Infelizmente, o tempo que demorou a intervenção foi o suficiente para provocar lesões cerebrais irreversíveis. Algumas horas mais tarde, outra má notícia: um diagnóstico de Trissomia 21. Hoje, 49 anos depois, Caiá deixou tudo para trás e é um dos embaixadores do surf adaptado em Portugal, desporto que pratica na associação SURFaddict.
“Desde pequenino que ele sempre teve uma enorme paixão pela água. Quando entrava numa piscina ou no mar, era preciso ir lá tirá-lo, mesmo antes de saber nadar. Sentia-se muito à vontade naquele habitat”, recorda o progenitor, que em 1975 vivia em Luanda. Só ao fim de alguns meses regressou a Lisboa com a família.
“Quando chegámos a Portugal tentámos que ele integrasse uma associação especifica para pessoas com Trissomia 21, mas era demasiado protegido e não o deixavam aventurar-se. Ele estava habituado a fazer tudo normalmente, como qualquer criança.”
Ao longo da infância, sempre esteve ligado a atividades desportivas. Fez judo no Ginásio Clube Português, conquistou o cinturão azul em Taekwondo Songan, um dos níveis mais avançados da arte marcial e participou numa meia maratona não oficial, no Rio de Janeiro.
O surf surge mais tarde, em 2016. “Cruzei-me com a associação de surf adaptado por acaso e achei que seria ótimo para ele porque envolvia água, praia, sol e convívio com outras pessoas”, explica José Assis.
A Associação Portuguesa de Surf Adaptado, criada em 2012, foi uma das primeiras a surgir na Europa. Funciona com o apoio de voluntários e patrocinadores e tem como objetivo tornar a modalidade num desporto para todos. Sem meios para organizar aulas, foi criado um polo terapêutico onde, semanalmente, são feitas sessões abertas com todos os participantes que queiram experimentar. O próximo acontece a 1 de setembro na praia de Carcavelos.
“Começaram a aparecer muitas mães com filhos que tinham algum tipo de problema mental ou físico e emocionavam-se pela forma como os viam felizes em estar incluídos numa atividade em que, normalmente, não o eram”, revela o pai de Caiá, que se tornou assim um embaixador da associação.

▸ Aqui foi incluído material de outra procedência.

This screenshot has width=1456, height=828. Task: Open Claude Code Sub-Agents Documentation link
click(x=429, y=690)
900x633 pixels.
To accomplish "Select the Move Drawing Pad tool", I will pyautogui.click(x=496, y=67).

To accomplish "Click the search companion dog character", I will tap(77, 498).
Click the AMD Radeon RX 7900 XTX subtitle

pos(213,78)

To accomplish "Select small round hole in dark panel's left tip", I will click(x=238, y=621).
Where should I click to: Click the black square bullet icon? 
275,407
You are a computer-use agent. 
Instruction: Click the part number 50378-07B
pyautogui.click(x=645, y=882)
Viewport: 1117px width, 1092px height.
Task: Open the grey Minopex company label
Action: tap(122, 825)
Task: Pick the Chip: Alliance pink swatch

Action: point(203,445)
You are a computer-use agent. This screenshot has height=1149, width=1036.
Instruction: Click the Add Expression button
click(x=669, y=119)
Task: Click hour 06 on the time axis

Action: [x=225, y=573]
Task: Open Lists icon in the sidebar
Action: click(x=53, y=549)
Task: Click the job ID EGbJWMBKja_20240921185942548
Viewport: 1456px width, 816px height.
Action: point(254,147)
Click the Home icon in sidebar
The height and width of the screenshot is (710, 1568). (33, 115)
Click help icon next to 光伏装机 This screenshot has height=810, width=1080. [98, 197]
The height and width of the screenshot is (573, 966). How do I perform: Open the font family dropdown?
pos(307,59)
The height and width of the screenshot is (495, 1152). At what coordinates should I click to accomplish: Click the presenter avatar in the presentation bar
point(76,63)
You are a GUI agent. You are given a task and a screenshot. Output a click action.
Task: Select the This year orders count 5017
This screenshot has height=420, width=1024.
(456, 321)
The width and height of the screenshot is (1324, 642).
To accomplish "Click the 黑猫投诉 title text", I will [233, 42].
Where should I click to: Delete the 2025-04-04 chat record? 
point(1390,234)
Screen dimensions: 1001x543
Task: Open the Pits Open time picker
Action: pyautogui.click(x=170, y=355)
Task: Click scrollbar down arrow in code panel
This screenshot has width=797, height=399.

Além de ser figura relevante, gosta de ajudar os outros a envolverem-se na modalidade. “É um bom sentimento ver os outros a aprender. Sinto-me bem porque consigo ajudar as pessoas e vê-los a surfar como eu. Com a ajuda de todos é muito mais fácil”, confessa o próprio. Recentemente, fez o que ninguém esperava que pudesse acontecer e que é sempre um marco para quem está a aprender a surfar: conseguiu colocar-se em pé em cima da prancha.
Dependendo das dificuldades de cada um, as dinâmicas são adaptadas pelos responsáveis da associação. As pranchas foram personalizadas com a ajuda de patrocinadores, de forma a tornar a prática mais confortável e segura. A base tem uma curvatura específica para quem não consegue deitar-se na totalidade e há umas pegas nas laterais para se poderem segurar, além de apoios na zona de baixo para quem não tem controlo dos membros inferiores. Também foram desenvolvidas umas cadeiras de rodas anfíbias.
Para o mês de setembro já estão agendadas duas datas de eventos abertos à comunidade, dias 7 e 21, na praia de Carcavelos. “Queremos continuar a participar a vários níveis. O Caiá é praticante e dá o exemplo a outras famílias para levarem pessoas com qualquer tipo de deficiência ou condicionamento físico para experimentarem algo que, à primeira vista, era impossível para eles.”